INPUT MATERIAL START

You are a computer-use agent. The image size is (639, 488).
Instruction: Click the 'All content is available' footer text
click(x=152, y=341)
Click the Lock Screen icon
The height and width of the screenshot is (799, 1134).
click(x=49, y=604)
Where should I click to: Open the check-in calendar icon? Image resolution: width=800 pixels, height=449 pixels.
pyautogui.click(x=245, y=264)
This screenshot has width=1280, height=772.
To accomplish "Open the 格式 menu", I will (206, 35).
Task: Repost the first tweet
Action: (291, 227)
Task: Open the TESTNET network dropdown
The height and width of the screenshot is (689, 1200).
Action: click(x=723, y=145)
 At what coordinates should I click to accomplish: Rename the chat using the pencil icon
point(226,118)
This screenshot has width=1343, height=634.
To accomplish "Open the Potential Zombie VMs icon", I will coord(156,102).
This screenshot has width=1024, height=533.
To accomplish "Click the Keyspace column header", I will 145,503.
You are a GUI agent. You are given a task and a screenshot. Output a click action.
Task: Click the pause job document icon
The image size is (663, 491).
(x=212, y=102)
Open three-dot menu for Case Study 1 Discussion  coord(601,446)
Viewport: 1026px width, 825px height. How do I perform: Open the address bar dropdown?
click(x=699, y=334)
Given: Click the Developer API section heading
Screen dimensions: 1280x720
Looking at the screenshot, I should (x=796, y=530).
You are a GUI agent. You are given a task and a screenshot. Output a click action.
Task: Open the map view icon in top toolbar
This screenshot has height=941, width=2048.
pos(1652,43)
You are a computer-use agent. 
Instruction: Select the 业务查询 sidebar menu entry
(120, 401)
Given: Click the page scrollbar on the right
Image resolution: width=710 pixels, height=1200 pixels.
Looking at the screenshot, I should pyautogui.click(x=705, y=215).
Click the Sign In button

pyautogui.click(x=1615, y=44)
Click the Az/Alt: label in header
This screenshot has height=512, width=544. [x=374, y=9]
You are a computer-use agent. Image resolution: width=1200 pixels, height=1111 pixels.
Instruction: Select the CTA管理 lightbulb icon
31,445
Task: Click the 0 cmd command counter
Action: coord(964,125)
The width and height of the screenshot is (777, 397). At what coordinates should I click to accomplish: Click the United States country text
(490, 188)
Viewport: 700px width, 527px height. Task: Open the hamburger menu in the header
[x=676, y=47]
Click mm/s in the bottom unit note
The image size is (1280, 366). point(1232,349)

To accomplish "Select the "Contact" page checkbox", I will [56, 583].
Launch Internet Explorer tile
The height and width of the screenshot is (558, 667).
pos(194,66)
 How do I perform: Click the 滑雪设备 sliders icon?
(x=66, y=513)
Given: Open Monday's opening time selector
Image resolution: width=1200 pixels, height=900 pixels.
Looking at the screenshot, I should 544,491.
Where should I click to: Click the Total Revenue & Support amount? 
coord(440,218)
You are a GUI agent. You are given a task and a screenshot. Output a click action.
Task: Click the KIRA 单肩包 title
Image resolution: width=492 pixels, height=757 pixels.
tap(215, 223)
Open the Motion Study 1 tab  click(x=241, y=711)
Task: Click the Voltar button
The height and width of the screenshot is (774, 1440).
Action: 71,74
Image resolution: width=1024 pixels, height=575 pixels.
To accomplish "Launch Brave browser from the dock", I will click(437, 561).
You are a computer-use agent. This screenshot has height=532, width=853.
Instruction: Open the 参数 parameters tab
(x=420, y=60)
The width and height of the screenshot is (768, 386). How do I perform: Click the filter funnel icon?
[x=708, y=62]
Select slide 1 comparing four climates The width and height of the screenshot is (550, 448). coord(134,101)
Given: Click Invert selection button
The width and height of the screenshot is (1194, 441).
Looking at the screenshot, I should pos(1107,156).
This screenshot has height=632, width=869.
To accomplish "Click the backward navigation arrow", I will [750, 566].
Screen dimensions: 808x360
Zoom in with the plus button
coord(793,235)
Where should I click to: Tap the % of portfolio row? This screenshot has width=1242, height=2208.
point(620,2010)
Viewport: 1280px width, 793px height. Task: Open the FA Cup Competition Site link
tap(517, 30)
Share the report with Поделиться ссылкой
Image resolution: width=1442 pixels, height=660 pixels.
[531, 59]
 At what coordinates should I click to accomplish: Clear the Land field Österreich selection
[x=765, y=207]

INPUT MATERIAL END

• **YOUR ASSIGNMENT**: Print the records above in full, exactly.

• **ANSWER**:
You are a computer-use agent. The image size is (639, 488).
Instruction: Click the 'All content is available' footer text
click(x=152, y=341)
Click the Lock Screen icon
The height and width of the screenshot is (799, 1134).
click(x=49, y=604)
Where should I click to: Open the check-in calendar icon? Image resolution: width=800 pixels, height=449 pixels.
pyautogui.click(x=245, y=264)
This screenshot has width=1280, height=772.
To accomplish "Open the 格式 menu", I will (206, 35).
Task: Repost the first tweet
Action: (291, 227)
Task: Open the TESTNET network dropdown
The height and width of the screenshot is (689, 1200).
Action: click(x=723, y=145)
 At what coordinates should I click to accomplish: Rename the chat using the pencil icon
point(226,118)
This screenshot has width=1343, height=634.
To accomplish "Open the Potential Zombie VMs icon", I will coord(156,102).
This screenshot has width=1024, height=533.
To accomplish "Click the Keyspace column header", I will 145,503.
You are a GUI agent. You are given a task and a screenshot. Output a click action.
Task: Click the pause job document icon
The image size is (663, 491).
(x=212, y=102)
Open three-dot menu for Case Study 1 Discussion  coord(601,446)
Viewport: 1026px width, 825px height. How do I perform: Open the address bar dropdown?
click(x=699, y=334)
Given: Click the Developer API section heading
Screen dimensions: 1280x720
Looking at the screenshot, I should (x=796, y=530).
You are a GUI agent. You are given a task and a screenshot. Output a click action.
Task: Open the map view icon in top toolbar
This screenshot has height=941, width=2048.
pos(1652,43)
You are a computer-use agent. 
Instruction: Select the 业务查询 sidebar menu entry
(120, 401)
Given: Click the page scrollbar on the right
Image resolution: width=710 pixels, height=1200 pixels.
Looking at the screenshot, I should pyautogui.click(x=705, y=215).
Click the Sign In button

pyautogui.click(x=1615, y=44)
Click the Az/Alt: label in header
This screenshot has height=512, width=544. [x=374, y=9]
You are a computer-use agent. Image resolution: width=1200 pixels, height=1111 pixels.
Instruction: Select the CTA管理 lightbulb icon
31,445
Task: Click the 0 cmd command counter
Action: coord(964,125)
The width and height of the screenshot is (777, 397). At what coordinates should I click to accomplish: Click the United States country text
(490, 188)
Viewport: 700px width, 527px height. Task: Open the hamburger menu in the header
[x=676, y=47]
Click mm/s in the bottom unit note
The image size is (1280, 366). point(1232,349)

To accomplish "Select the "Contact" page checkbox", I will [56, 583].
Launch Internet Explorer tile
The height and width of the screenshot is (558, 667).
pos(194,66)
 How do I perform: Click the 滑雪设备 sliders icon?
(x=66, y=513)
Given: Open Monday's opening time selector
Image resolution: width=1200 pixels, height=900 pixels.
Looking at the screenshot, I should 544,491.
Where should I click to: Click the Total Revenue & Support amount? 
coord(440,218)
You are a GUI agent. You are given a task and a screenshot. Output a click action.
Task: Click the KIRA 单肩包 title
Image resolution: width=492 pixels, height=757 pixels.
tap(215, 223)
Open the Motion Study 1 tab  click(x=241, y=711)
Task: Click the Voltar button
The height and width of the screenshot is (774, 1440).
Action: 71,74
Image resolution: width=1024 pixels, height=575 pixels.
To accomplish "Launch Brave browser from the dock", I will click(437, 561).
You are a computer-use agent. This screenshot has height=532, width=853.
Instruction: Open the 参数 parameters tab
(x=420, y=60)
The width and height of the screenshot is (768, 386). How do I perform: Click the filter funnel icon?
[x=708, y=62]
Select slide 1 comparing four climates The width and height of the screenshot is (550, 448). coord(134,101)
Given: Click Invert selection button
The width and height of the screenshot is (1194, 441).
Looking at the screenshot, I should pos(1107,156).
This screenshot has height=632, width=869.
To accomplish "Click the backward navigation arrow", I will [750, 566].
Screen dimensions: 808x360
Zoom in with the plus button
coord(793,235)
Where should I click to: Tap the % of portfolio row? This screenshot has width=1242, height=2208.
point(620,2010)
Viewport: 1280px width, 793px height. Task: Open the FA Cup Competition Site link
tap(517, 30)
Share the report with Поделиться ссылкой
Image resolution: width=1442 pixels, height=660 pixels.
[531, 59]
 At what coordinates should I click to accomplish: Clear the Land field Österreich selection
[x=765, y=207]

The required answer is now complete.